SHORT EXERCISE. Rewrite the lines from the one containing "Given: Click the Symbol column header" through the one containing "Looking at the screenshot, I should point(273,266).", inclusive, replacing "Symbol" with "Price" and leaving everything else unchanged.

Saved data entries
* * * * * * * * *
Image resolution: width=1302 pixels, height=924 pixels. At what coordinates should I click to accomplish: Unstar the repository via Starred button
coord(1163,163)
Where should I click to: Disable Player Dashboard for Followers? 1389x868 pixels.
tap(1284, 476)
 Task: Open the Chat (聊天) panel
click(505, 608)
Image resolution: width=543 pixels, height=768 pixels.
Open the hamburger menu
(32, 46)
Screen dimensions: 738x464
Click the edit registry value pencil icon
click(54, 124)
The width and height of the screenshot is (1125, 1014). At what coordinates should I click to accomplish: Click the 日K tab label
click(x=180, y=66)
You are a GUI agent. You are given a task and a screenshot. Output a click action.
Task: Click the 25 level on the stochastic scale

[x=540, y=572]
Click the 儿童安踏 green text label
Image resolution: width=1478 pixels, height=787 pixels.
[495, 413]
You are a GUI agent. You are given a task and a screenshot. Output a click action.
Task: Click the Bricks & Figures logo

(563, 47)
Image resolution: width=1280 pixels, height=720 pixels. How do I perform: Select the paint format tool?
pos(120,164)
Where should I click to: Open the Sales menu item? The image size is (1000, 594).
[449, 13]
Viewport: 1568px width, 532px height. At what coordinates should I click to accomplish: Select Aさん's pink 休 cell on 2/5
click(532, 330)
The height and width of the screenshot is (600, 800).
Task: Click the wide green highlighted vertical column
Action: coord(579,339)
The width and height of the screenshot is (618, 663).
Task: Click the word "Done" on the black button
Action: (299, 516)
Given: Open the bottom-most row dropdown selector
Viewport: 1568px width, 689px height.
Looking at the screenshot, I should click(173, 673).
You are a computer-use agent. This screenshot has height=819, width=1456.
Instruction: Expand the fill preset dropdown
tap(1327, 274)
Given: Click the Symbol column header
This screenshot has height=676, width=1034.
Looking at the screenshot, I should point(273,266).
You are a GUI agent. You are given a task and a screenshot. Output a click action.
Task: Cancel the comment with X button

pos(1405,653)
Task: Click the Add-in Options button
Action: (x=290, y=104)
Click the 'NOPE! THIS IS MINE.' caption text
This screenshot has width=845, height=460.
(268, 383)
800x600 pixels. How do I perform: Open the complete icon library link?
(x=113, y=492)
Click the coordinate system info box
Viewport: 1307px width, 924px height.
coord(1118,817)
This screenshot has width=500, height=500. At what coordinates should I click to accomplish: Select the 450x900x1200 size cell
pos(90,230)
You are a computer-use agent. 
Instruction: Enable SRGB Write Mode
* * * * * * * * *
EXERCISE ANSWER.
Given: Click the Price column header
This screenshot has height=676, width=1034.
Looking at the screenshot, I should point(273,266).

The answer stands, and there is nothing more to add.